BEGIN

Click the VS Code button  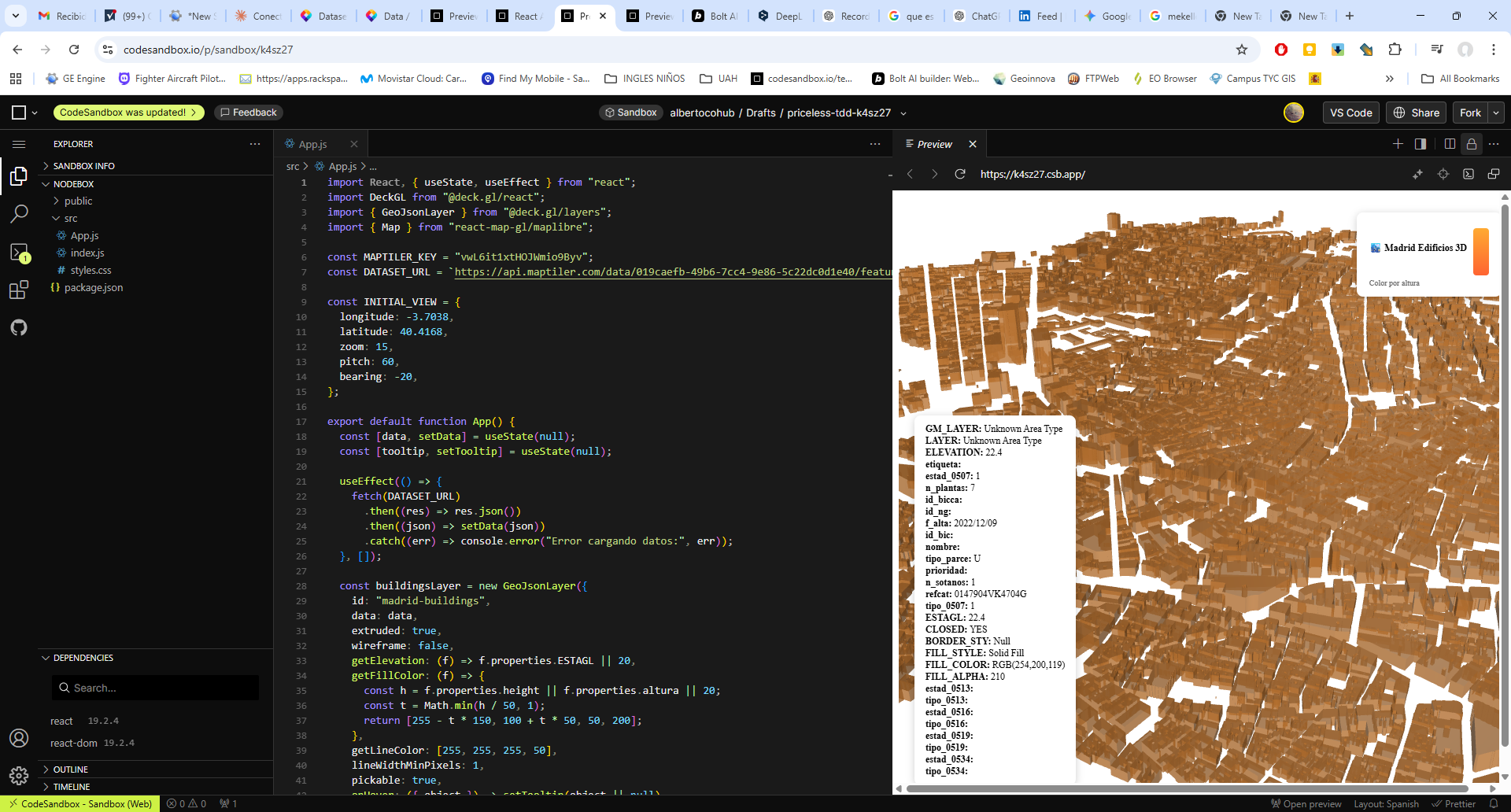1350,113
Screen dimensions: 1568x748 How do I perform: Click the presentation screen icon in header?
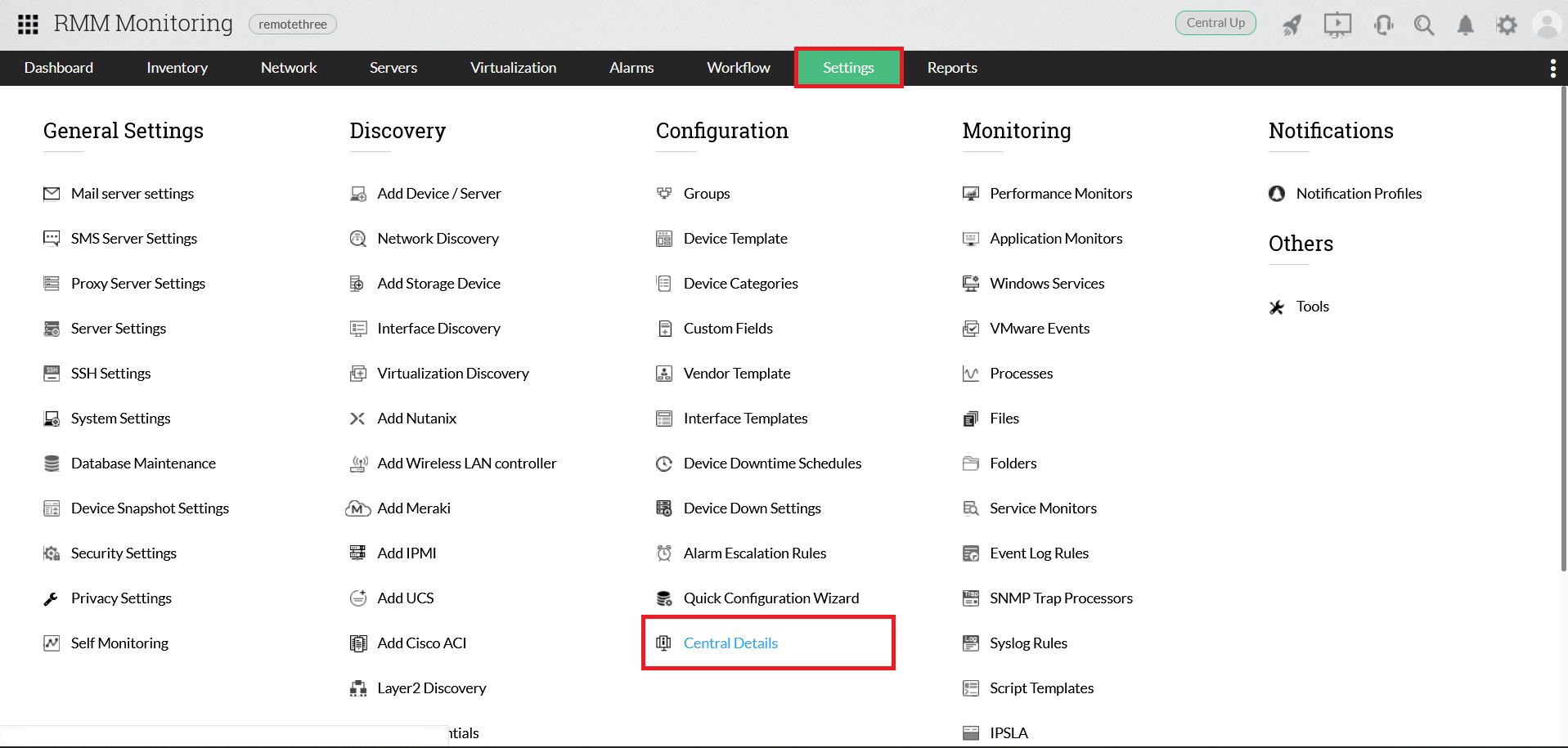point(1337,25)
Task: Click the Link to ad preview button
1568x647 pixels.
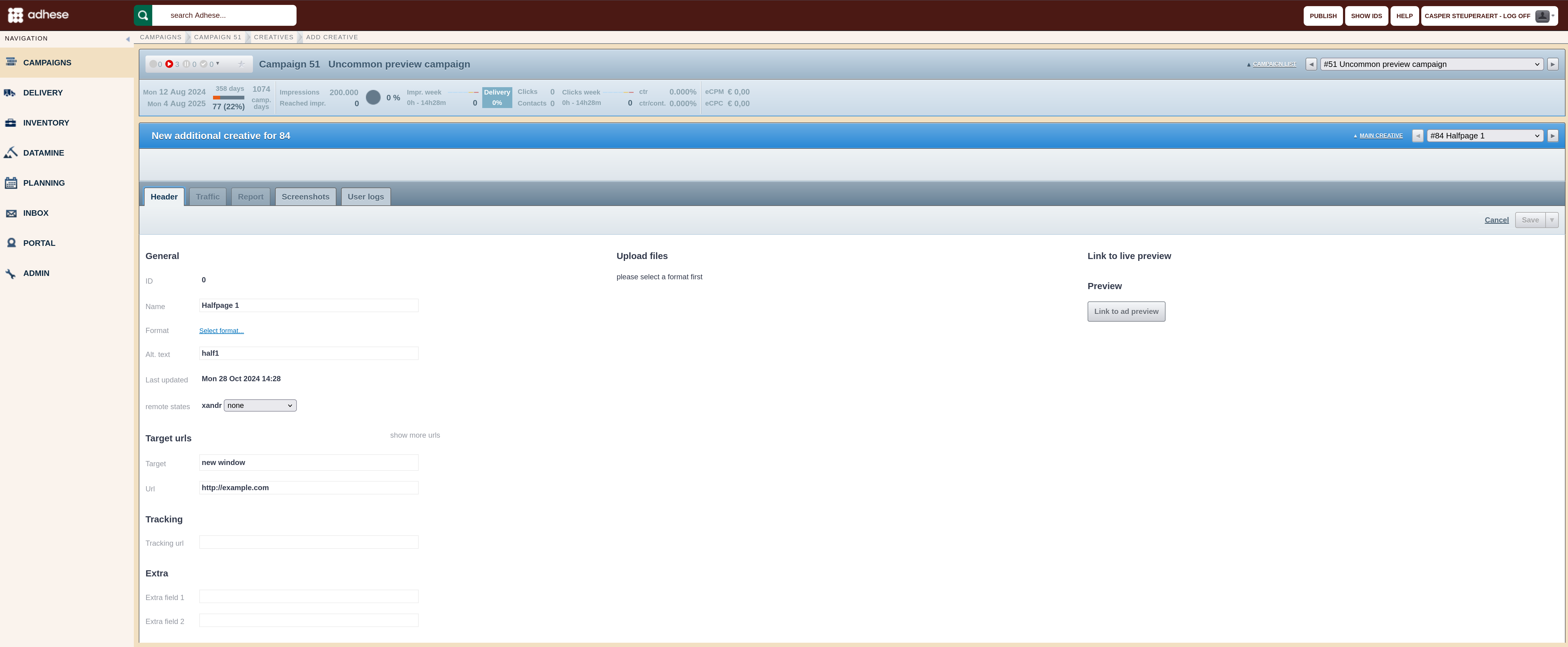Action: coord(1126,312)
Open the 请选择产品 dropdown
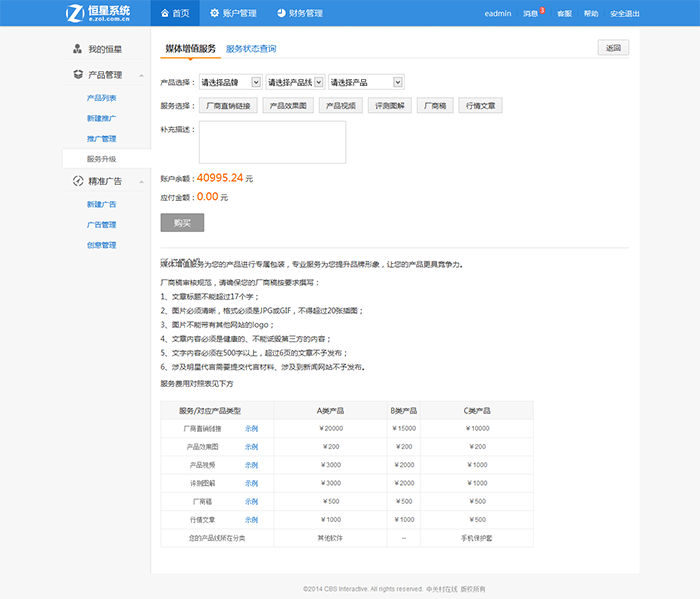The height and width of the screenshot is (599, 700). pyautogui.click(x=365, y=82)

END

_YOUR OBJECTIVE:_ If pictures appear, drop them, and retype exactly the lines from the "Task: Click the Link to ad preview button" line through the last line of the data above.

_ANSWER FOR THE TASK:_
Task: Click the Link to ad preview button
1568x647 pixels.
Action: coord(1126,312)
Open the 请选择产品 dropdown
The height and width of the screenshot is (599, 700). pyautogui.click(x=365, y=82)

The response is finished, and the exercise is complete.